While bank stocks have recovered from 2023 lows, they have still been a massive underperformer. From Jan. 1, 2023, to April 11, 2024, the KBW Nasdaq Bank Index was down about 1% while the S&P 500 was up about 35%. Depressed bank stocks and underwater securities portfolios make it more difficult for bank buyers to digest acquisitions and have opened the door for credit unions to make up an elevated proportion of the buyers in Washington's deals, Troy said.

"That really impacts what they can pay," Troy said. "In order to make it attractive to the seller, there's got to be a good premium to get them excited."

Another reason bank buyers have been less active in Washington recently is distressed deals in the state such as FirstSun Capital Bancorp's acquisition of HomeStreet Inc. and Umpqua Holdings Corp.'s acquisition of Columbia Banking System Inc., Troy said. Along with disruption from the failure of First Republic Bank, these deals have created fallout opportunities for banks to absorb clients and talent organically that can make acquisitions less desirable for would-be acquirers in the short term, he added.

M&A outlook

However, a wave of bank M&A in Washington this year is unlikely, even if the Fed begins to lower rates, Holland and Knight law partner Jeffrey Haas said in an interview.

"There's going to be a lag period, so I think you're looking at the latter part of the year and probably more realistically flowing into next year before you see any meaningful pickup," Haas said.
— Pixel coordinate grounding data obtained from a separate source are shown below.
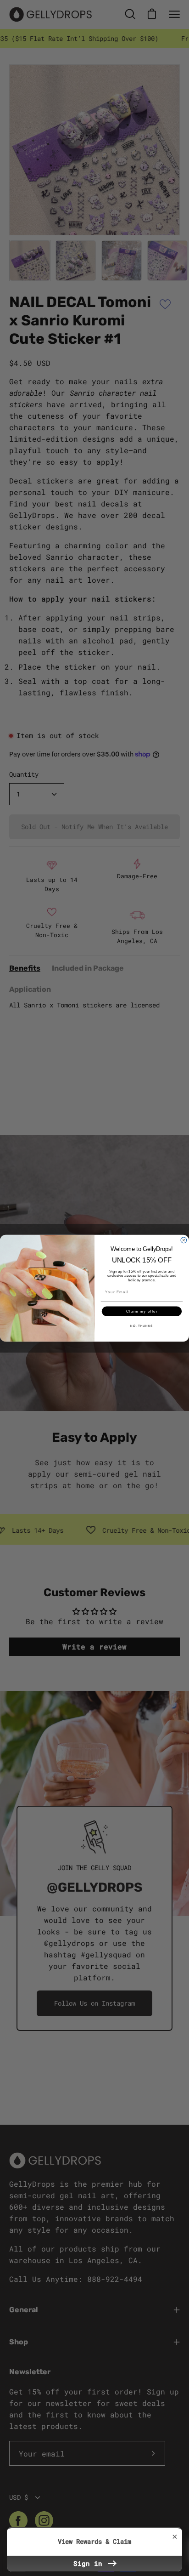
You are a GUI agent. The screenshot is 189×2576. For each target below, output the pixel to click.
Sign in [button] (89, 2563)
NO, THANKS (141, 1325)
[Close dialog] (184, 1240)
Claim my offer (142, 1311)
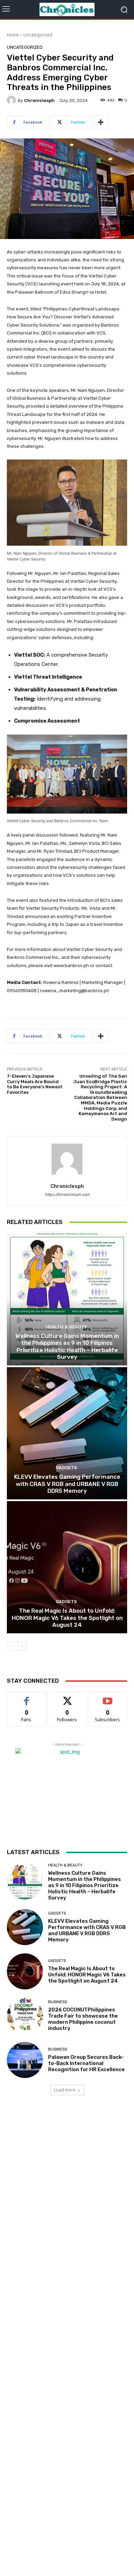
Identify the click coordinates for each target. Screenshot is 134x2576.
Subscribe (107, 1697)
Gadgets (66, 1467)
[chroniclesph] (12, 100)
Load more (65, 2090)
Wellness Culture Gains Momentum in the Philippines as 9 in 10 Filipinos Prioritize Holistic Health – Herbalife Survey (67, 1346)
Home (13, 35)
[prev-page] (11, 1646)
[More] (100, 122)
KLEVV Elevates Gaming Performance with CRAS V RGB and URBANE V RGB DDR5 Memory (67, 1483)
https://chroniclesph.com (67, 1194)
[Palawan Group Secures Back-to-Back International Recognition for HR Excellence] (25, 2060)
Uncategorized (37, 35)
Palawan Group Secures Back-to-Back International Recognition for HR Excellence (86, 2063)
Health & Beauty (66, 1327)
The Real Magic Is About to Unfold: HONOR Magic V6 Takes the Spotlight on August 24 (67, 1617)
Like (27, 1697)
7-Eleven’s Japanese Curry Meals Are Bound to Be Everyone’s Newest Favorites (35, 1084)
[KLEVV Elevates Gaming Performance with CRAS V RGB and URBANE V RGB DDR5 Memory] (67, 1433)
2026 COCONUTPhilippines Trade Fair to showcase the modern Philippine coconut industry (83, 2019)
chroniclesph (39, 100)
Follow (67, 1697)
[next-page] (22, 1646)
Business (57, 2002)
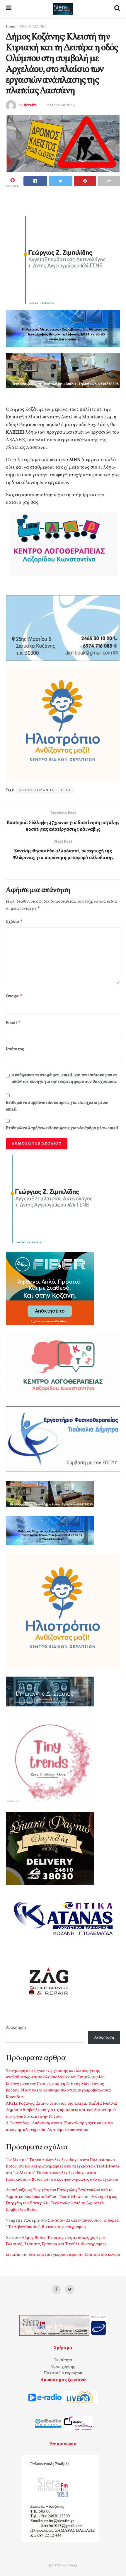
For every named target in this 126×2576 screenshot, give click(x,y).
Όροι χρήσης (63, 2367)
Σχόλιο (14, 921)
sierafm (30, 105)
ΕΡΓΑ (66, 790)
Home (11, 26)
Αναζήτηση (16, 2027)
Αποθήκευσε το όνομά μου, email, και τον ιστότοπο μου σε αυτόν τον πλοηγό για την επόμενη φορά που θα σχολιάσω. (64, 1078)
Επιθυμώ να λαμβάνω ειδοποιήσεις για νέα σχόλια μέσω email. (57, 1106)
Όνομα (14, 996)
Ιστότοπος (15, 1049)
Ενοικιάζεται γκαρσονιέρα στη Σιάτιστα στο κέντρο (74, 2255)
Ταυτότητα (63, 2360)
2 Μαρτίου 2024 (61, 105)
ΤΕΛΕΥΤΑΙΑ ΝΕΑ (33, 26)
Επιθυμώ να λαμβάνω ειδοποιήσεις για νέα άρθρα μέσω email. (62, 1128)
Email (13, 1023)
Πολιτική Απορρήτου (63, 2373)
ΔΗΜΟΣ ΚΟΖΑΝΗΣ (36, 790)
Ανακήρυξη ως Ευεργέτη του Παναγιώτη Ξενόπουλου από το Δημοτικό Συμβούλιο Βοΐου (61, 2203)
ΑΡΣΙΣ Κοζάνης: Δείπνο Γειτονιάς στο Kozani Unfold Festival (62, 2103)
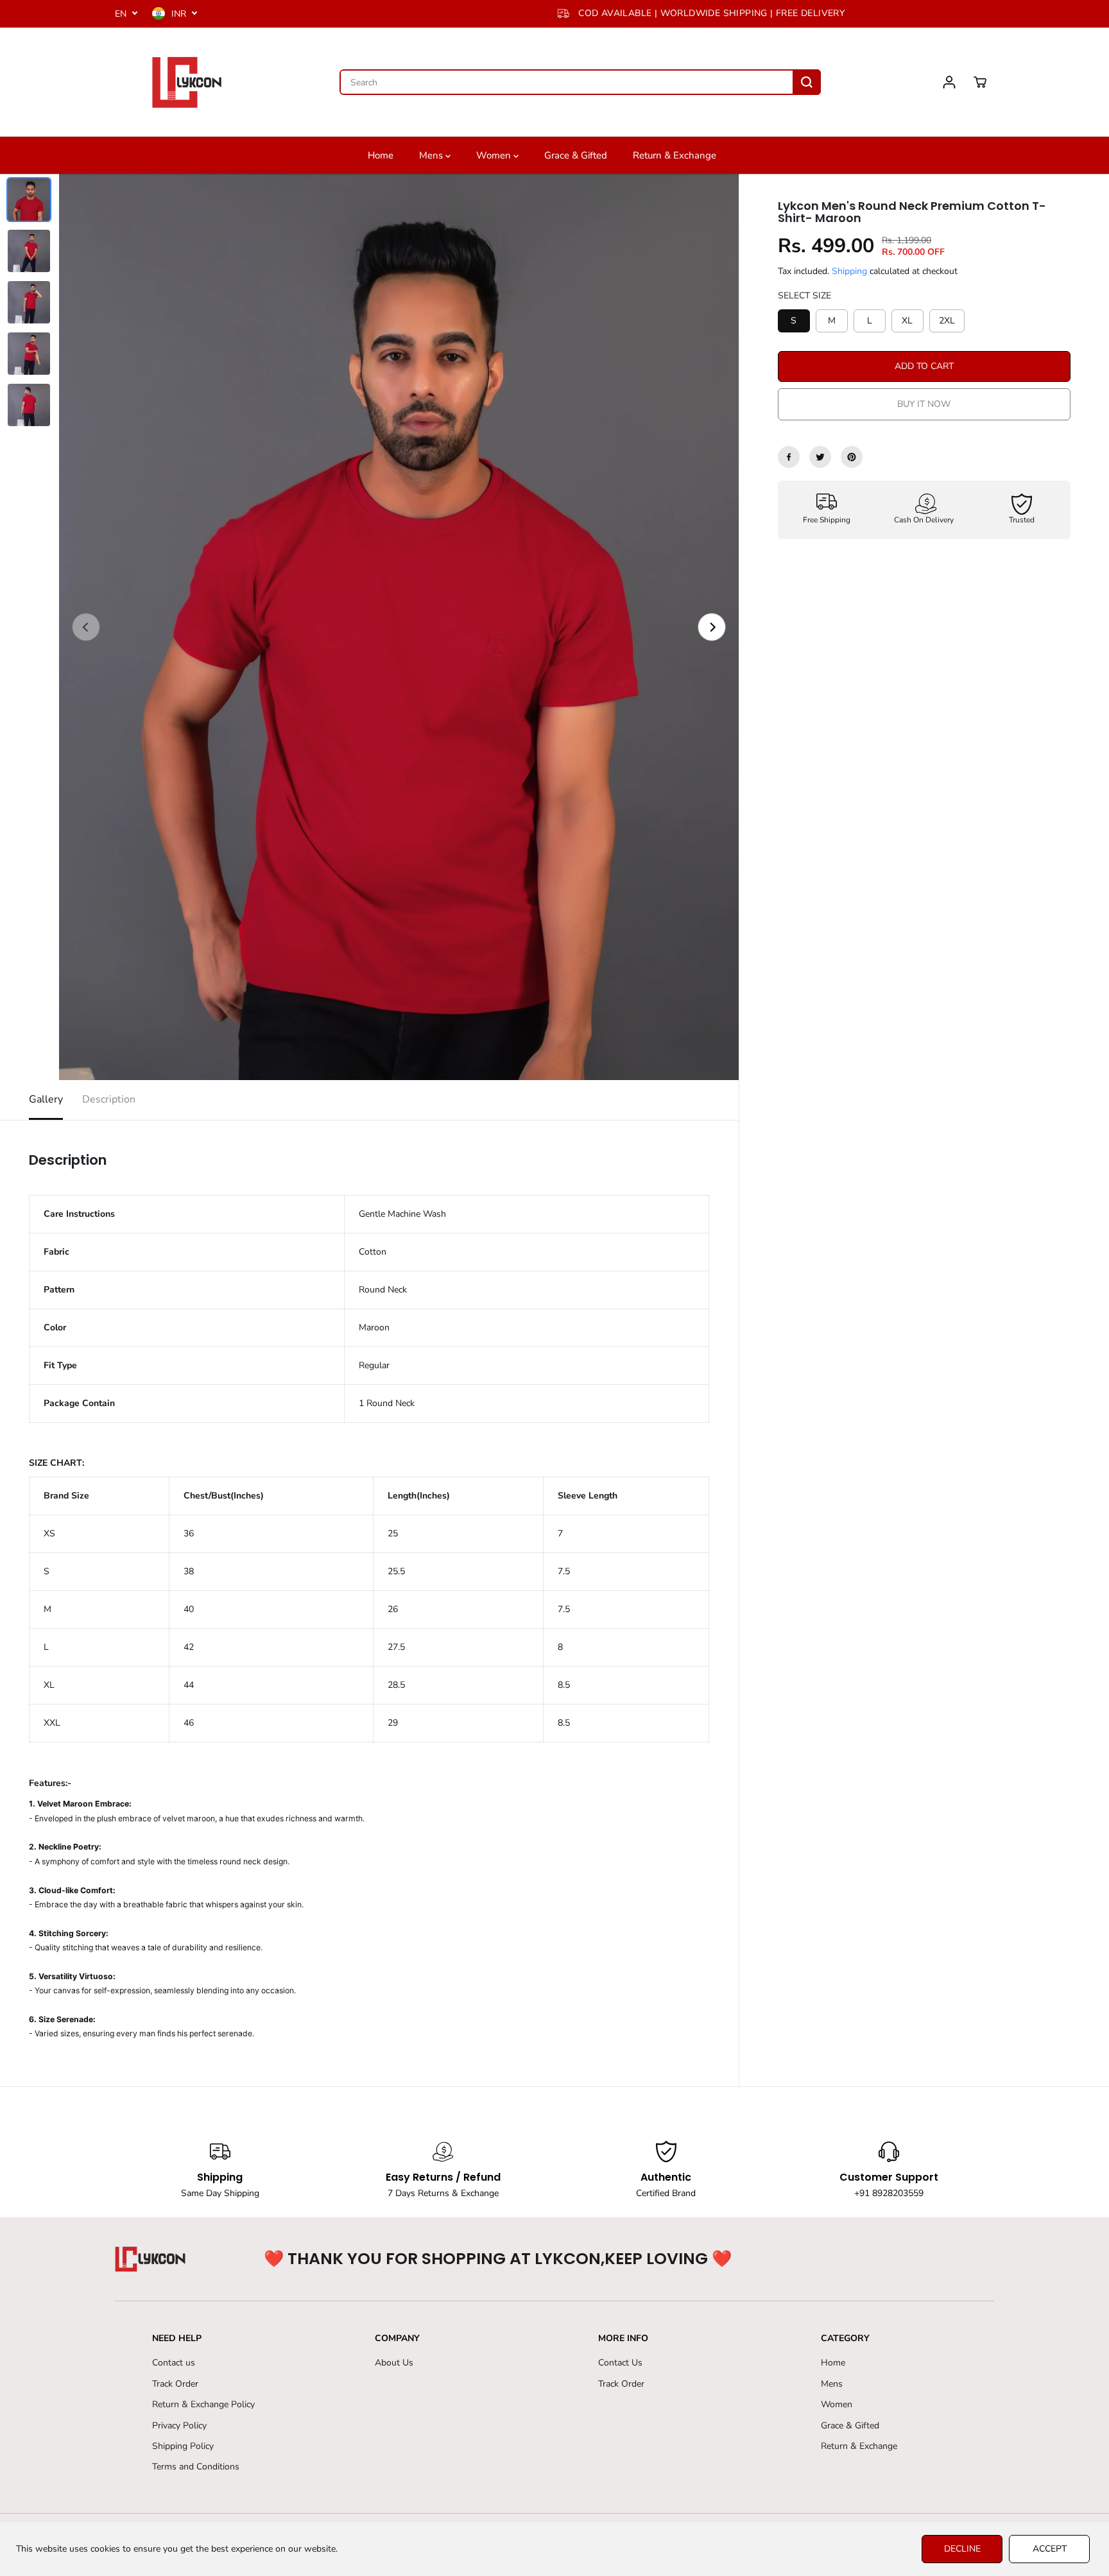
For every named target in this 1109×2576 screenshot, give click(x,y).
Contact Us (620, 2363)
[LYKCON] (185, 82)
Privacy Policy (179, 2425)
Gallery (46, 1099)
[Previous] (86, 627)
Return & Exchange (674, 155)
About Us (394, 2363)
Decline (962, 2549)
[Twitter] (820, 457)
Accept (1050, 2549)
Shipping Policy (183, 2446)
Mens (432, 155)
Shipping (849, 271)
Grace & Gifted (575, 155)
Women (494, 155)
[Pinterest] (852, 457)
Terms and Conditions (195, 2466)
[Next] (712, 627)
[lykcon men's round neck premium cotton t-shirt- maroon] (399, 627)
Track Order (175, 2384)
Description (108, 1099)
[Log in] (949, 82)
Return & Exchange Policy (203, 2404)
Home (380, 155)
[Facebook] (789, 457)
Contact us (173, 2363)
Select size (804, 295)
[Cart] (980, 82)
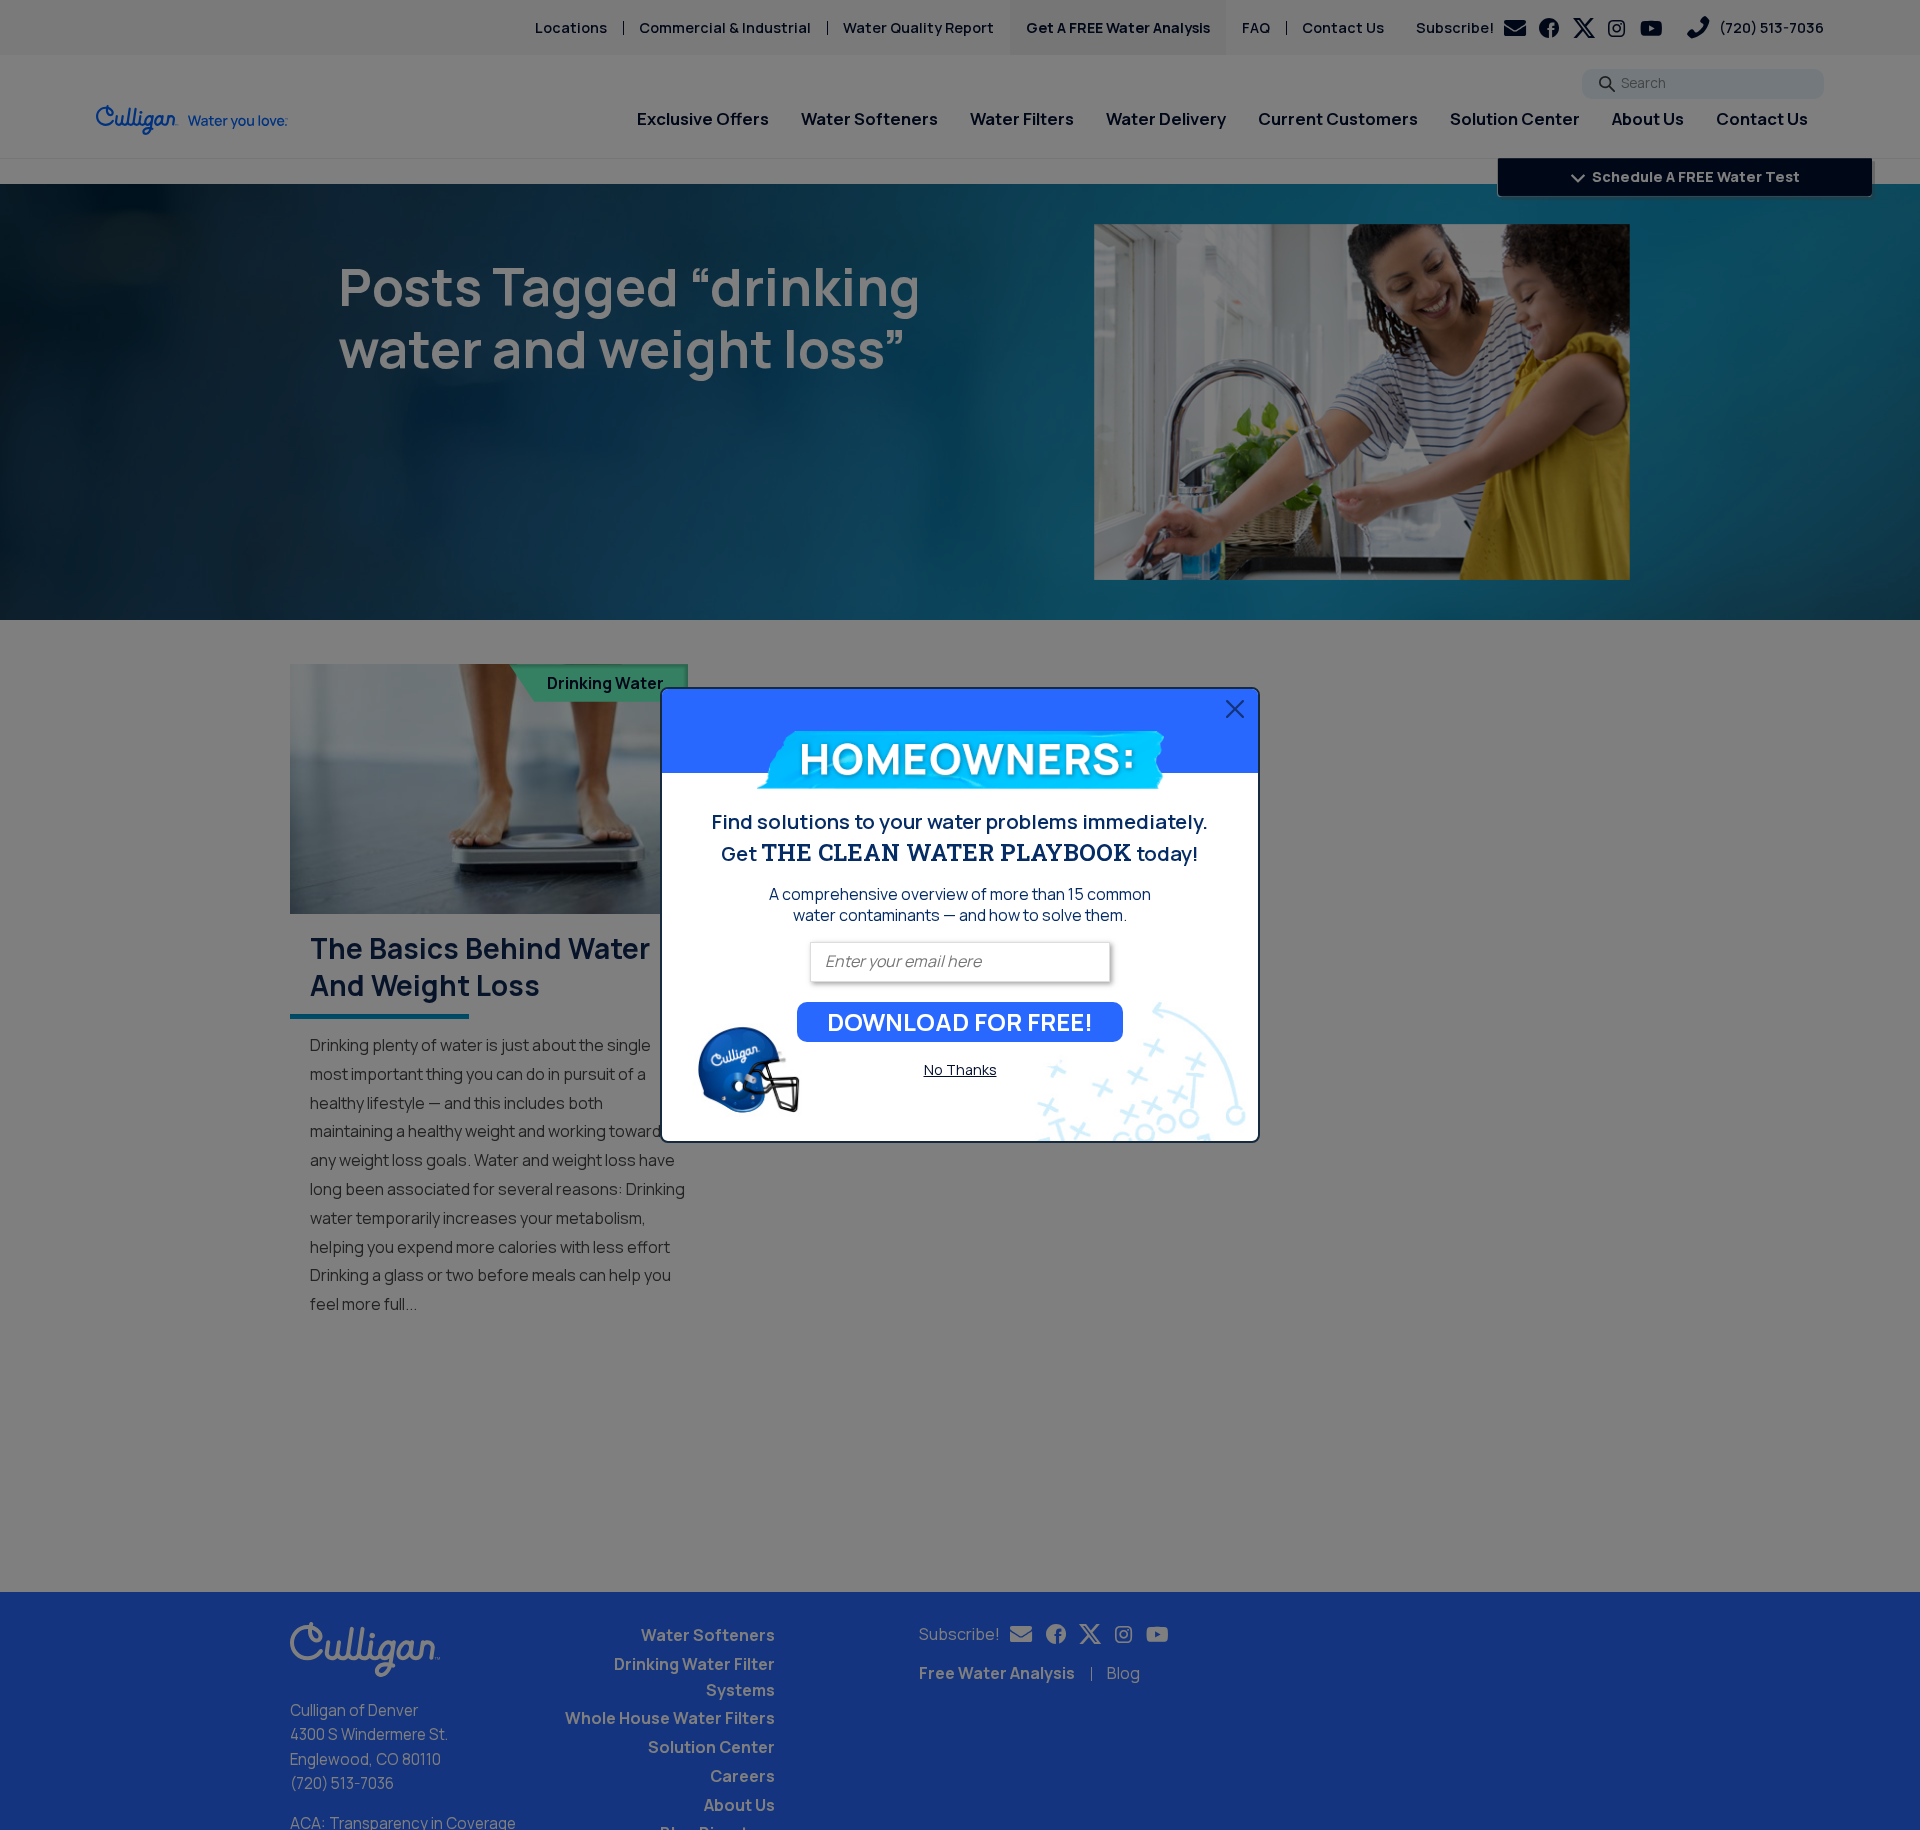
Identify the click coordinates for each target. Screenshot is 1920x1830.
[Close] (1235, 709)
Still, catalysts for bank M&A remain, Haas said, adding that he would not be surprised to see a measured pickup in deal volume. Troy expects the proportion of credit union deals to decline as bank stock prices recover, and bank buyers regain the ability to pay at or close to the levels credit unions are paying. Should the interest rate environment improve, it will also relieve the pressure of purchase accounting marks on buyers, he added.

"Nobody is abandoning M&A. Conversations have been picking up," Troy said. "I think buyers and sellers both are preparing for that day."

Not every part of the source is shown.